Watching the bond between Kailey and Alden flourish and grow over the last 3 months has been truly amazing. Of course, it was our sincere hope that our children would enjoy one another. One of the reasons we wanted two children is because we wanted our kids to have each other. We wanted a sibling for each of them. But, the age gap worried me. Six years is a big gap. My expectation was that Kai would quickly bore of Alden. Before he was born, she had very limited exposure to babies. And, the babies she had experienced were not newborns. So, I expected that the sluggish days of infancy could result in her losing interest. And, of course, there was nothing we could expect of Alden.
I was ready for them to be fairly independent of each other in these early years. But, hoped that as they grew older they'd develop a bond.
But, what I see every day is pure love between these two. Every morning, Kai bursts into our room and the first person she asks after is Alden. "Is Alden awake?" she'll whisper shout. He usually isn't, but she cannot help herself. She hops onto the bed and puts her face right next to his, tickling him under his chin and saying, "ohhh.. I think he is awake. Well... he's almost awake. Oh.. see! He's awake." I try to suppress my urge to roll my eyes at the notion that he just woke up of his own accord. For his part, Alden never seems to mind being woken up by Kai. He sees here and bursts into a big smile and then screeches and flaps his arms in her direction.
At bedtime, Kai runs into our room (I usually start putting Alden to bed before she goes to bed) and says, "I have to give Alden a kiss and hug goodnight!"
He's the first person she asks about upon returning home from camp. And, in the endless car rides that we've endured, she has endured in her task of trying to comfort Alden and stop his howling. He really hates the car.
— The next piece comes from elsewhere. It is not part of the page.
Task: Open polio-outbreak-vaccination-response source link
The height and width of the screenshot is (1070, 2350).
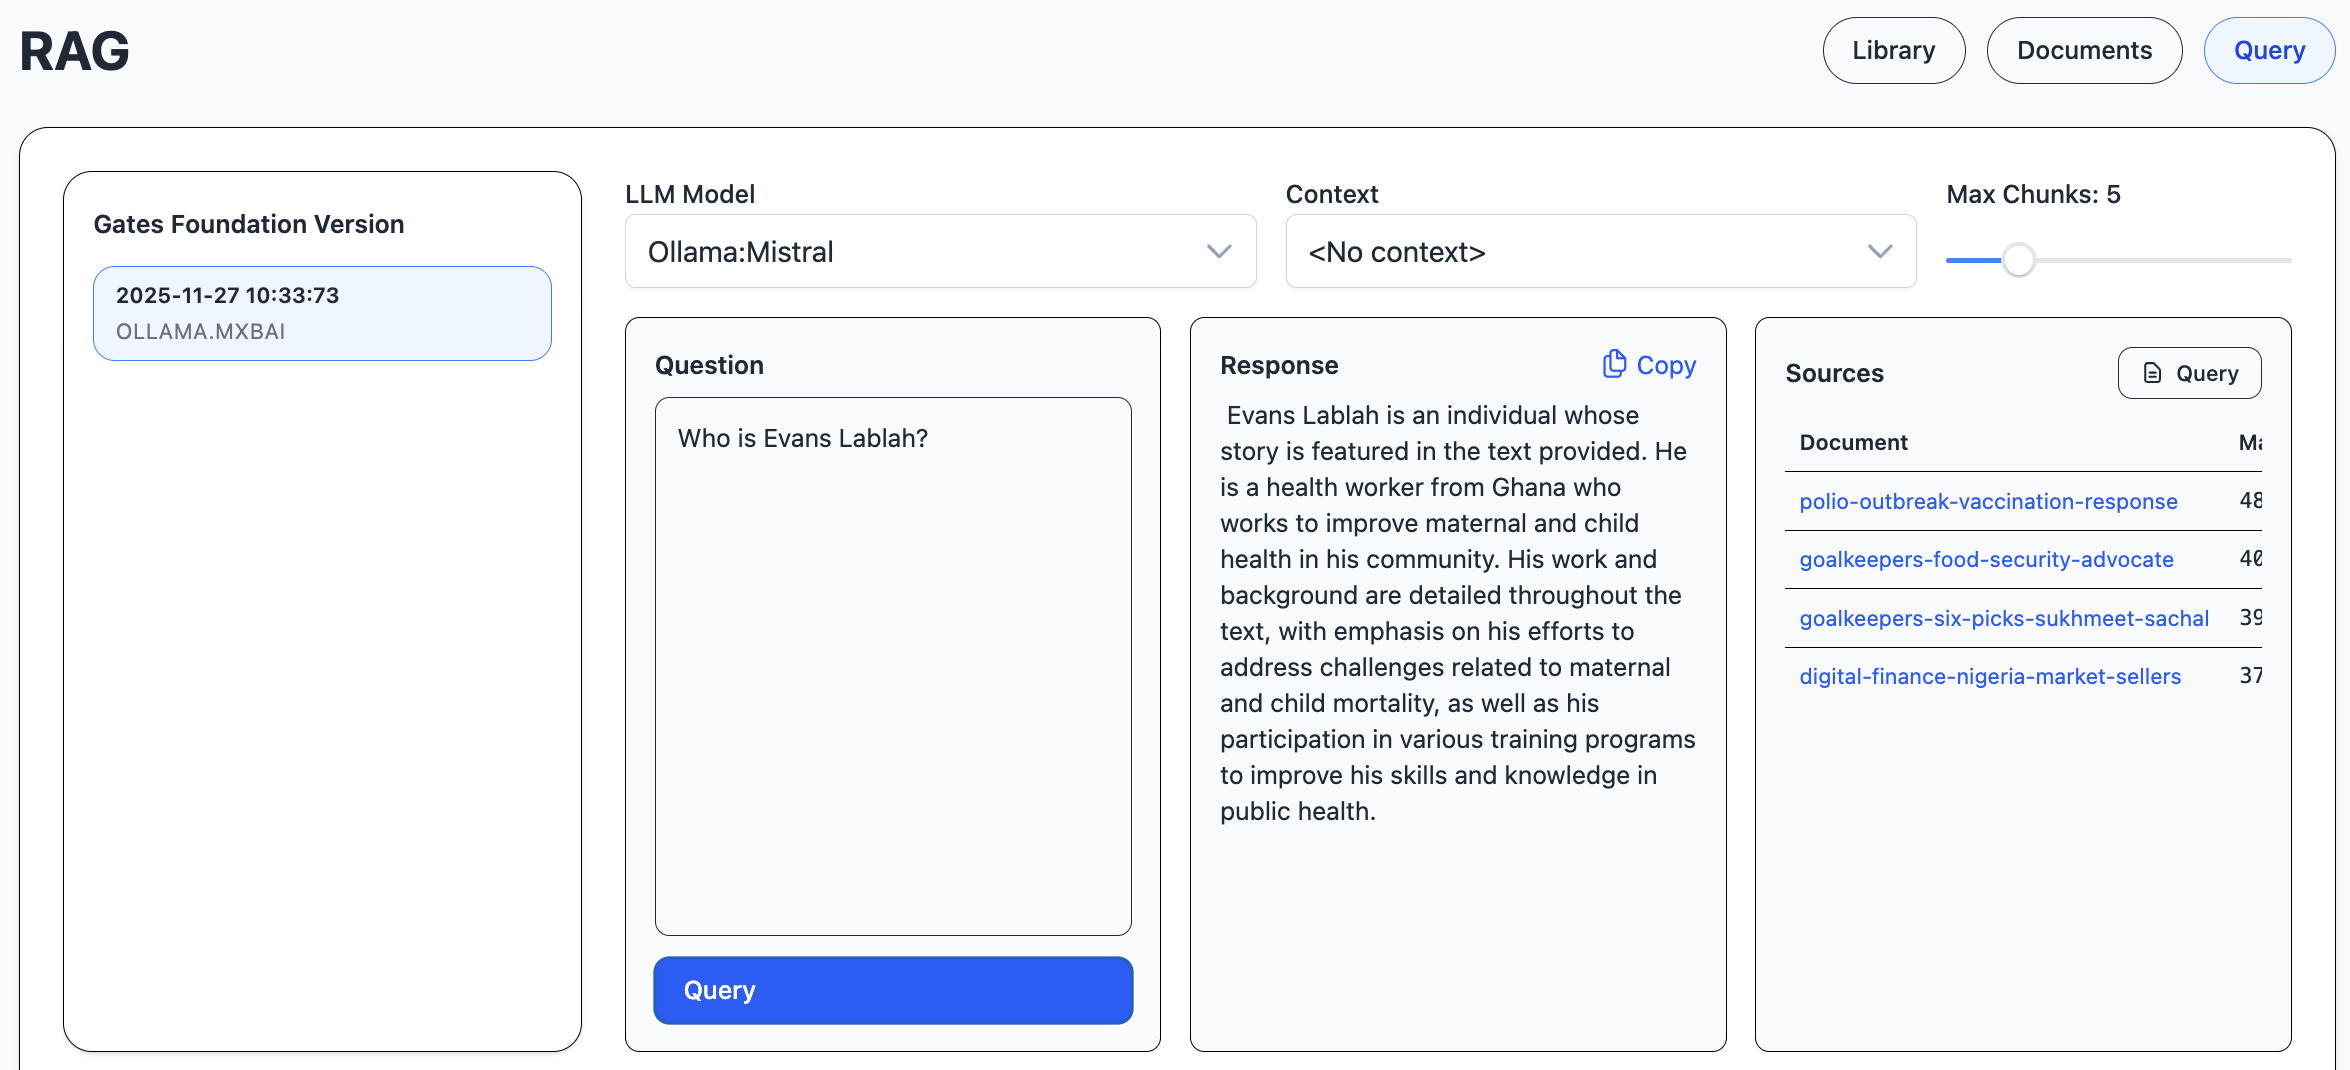Action: (x=1987, y=501)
One car ride back from Oakland, Alden was screaming as usual. Kai kept putting his pacifier in his mouth, which would pacify him for a moment. But, then he'd spit it out and Kai would grab it and try again. This went on for many rounds. After about 20 times of trying to soothe him only for him to spit the pacifier back out, Kai burst into tears and yelled, "why won't he take it? I'm trying to help but I'm SOO TIRED." She was trying so hard. She just couldn't take it any more. I know the feeling!
More recently, in another car ride listening to Alden's screams, I finally said, "Alden! Calm down! You're going to be OK." My voice was a bit sharp as I said it and Kai quickly came to his defense, "Mommy! He's a baby. He cannot help himself. Don't get mad at him."
Kailey is the only person that has managed to get Alden to crack up. He smiles at everyone . He is happy to give of his wide mouthed grins to anyone who looks his way. But, laughter is another story. He saves his giggles and belly laughs for Kailey alone. I've tried. After all, I spend 24 hours a day with Alden. You'd think I could get him to laugh! He and I have lengthy "conversations" as he goos and ahhs and coos. He smiles and looks so happy. But, no belly laughs. No matter what I try. All Kailey has to do is look at him with a certain look and he cracks right up. This weekend, she was entertaining him with some balloons and we caught it on video!
This afternoon, I put Alden in his carseat so that we could go get Kai. I said to him, "do you want to go get Kailey? Should we go get your sister?" He did his happy shout in response. I repeated my question and he repeated his happy shout. Of course, it's probably entirely coincidental. He doesn't speak and certainly doesn't understand language much at this point. But, he may have picked up on the word Kailey. And, his happy shout is his signature greeting for her. So, maybe not a coincidence after all.
Who knows what the future holds. But, the connection growing between them in these early days has been lovely. Remarkable, really.